My usual “pause-and-refresh” is during naptime. I fill up my mug with coffee or hot tea, turn on some music and dig into a craft, a project, or my bible if I didn’t get to read and study that morning. The littles usually cooperate and nap during the same time so it gives me an hout or so to do what I would like to.
This week, I have not been able to find my refresh moment, until this morning while I was making breakfast.
Still feeling tired, raw, and spent I was trying to get a grip on my day. My time in God’s word this morning was being drowned out by tears and whining. For some reason the truth in the words of my Father couldn’t permeate my heart and wash my tired soul of negativity.
Until making waffles turned into worship.
Worship (VERB): the act of showing extreme adoration and/or reverence for God.
Music is powerful; at least for me. I not only hear it, but feel it too. It has helped me find comfort and peace. It has helped energize me and make me feel good. And I am thankful for worship music at church. It helps me to quiet my head and prepare my heart for the message that day.
Music reached me this morning, too. I turn the radio on in the kitchen and dial it to my favorite Christian radio station. As the songs play and I start to sing and sway, I can feel a shift; a shift in my attitude, a shift in my posture, and a shift in my heart.
As I sing along while making waffles for my sweet family, I lift up my thanks to God. Thankful for a new day, a fresh start, the sweet faces that need me and love me. Thankful for the kiss on my cheek from a husband who loves me (Even when he comes home to me wearing full-on raccoon eyes because everyone else was crying, why not me). Thankful for the food I am able to cook for my family in the home that keeps us sheltered. Thankful for the pile of dirty clothes at the foot of the stairs that need to be sorted and washed. Thankful for the yard that needs mowed. Thankful for everything and everyone that He has blessed me with.
My eyes are closed, my voice sings and my arms are raised. A sweet moment of worship that resets my mood just in time for my 6 year old to sneak in and stick his finger in my armpit.

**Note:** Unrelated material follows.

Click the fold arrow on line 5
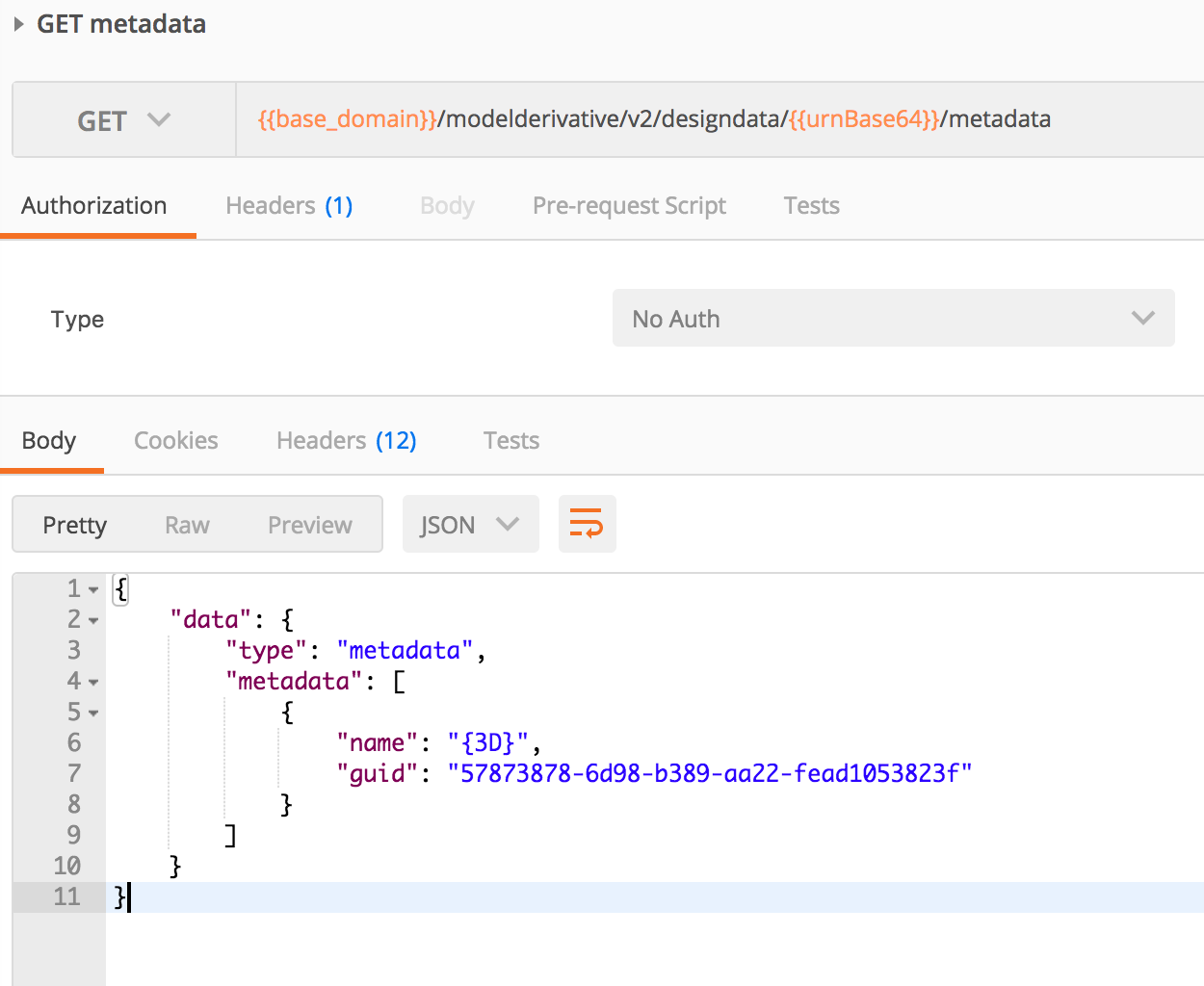Image resolution: width=1204 pixels, height=986 pixels. click(92, 712)
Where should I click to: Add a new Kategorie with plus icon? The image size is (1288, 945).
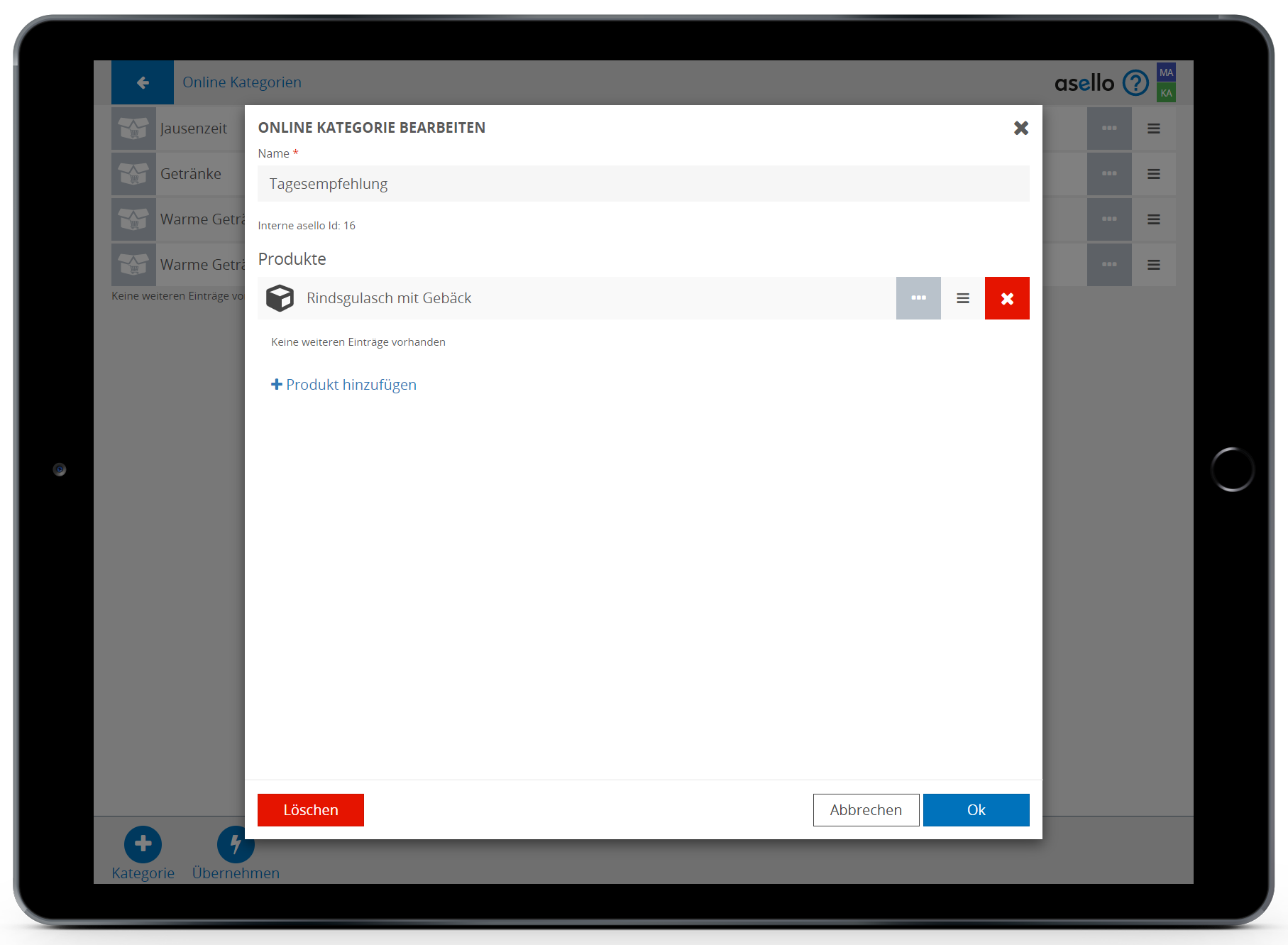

My days are filled with serving. Serving little humans who thank me with sweet kisses and hugs, a husband who works hard for his family, and other moms who are walking this same journey with me.
I was reading in Colossians 3 and it talks about holy living. In the first part of this chapter it talks about removing what belongs to your earthly nature, to literally put it to death so you don’t pick it back up again. Whatever entices your earthly self and keeps you stuck in a pattern of wanting and chasing after unimportant things or bad behaviors and habits. To instead set your heart and mind on things above, on heaven and the riches promised in eternity. When Christ, who is your life, appears, then you will also appear with Him in glory (Col. 3:4) We are a new self, which is being renewed in knowledge in the image of its Creator. Christ is all, and is in all (Col. 3:10, 11b).
Now, read this…
Colossians 3:12-17: Therefore, as God’s chosen people, holy and dearly loved, clothe yourselves with compassion, kindness, humility, gentleness, and patience. Bear with each other and forgive whatever grievances you may have against one another. Forgive as the Lord forgave you. And over all these virtues put on love, which binds them all together in perfect unity. Let the peace of Christ rule in your hearts, since as members of one body you we called to peace. And be thankful. Let the word of Christ dwell in you richly as you teach and admonish one another with all wisdom, and as you sing psalms, hymns and spiritual songs with gratitude in your hearts to God. And whatever you do, whether in word or deed, do it all in the name of the Lord Jesus, giving thanks to God the Father through him.
This passage was the perfect encouragement for me today and I hope you find some in it as well. This season of motherhood is a big teaching period. I know that God is refining me and helping me to see less of me and more of Him. May my eyes be open and my heart obedient.
Go in peace my friend and may God bless you, your family, and your home.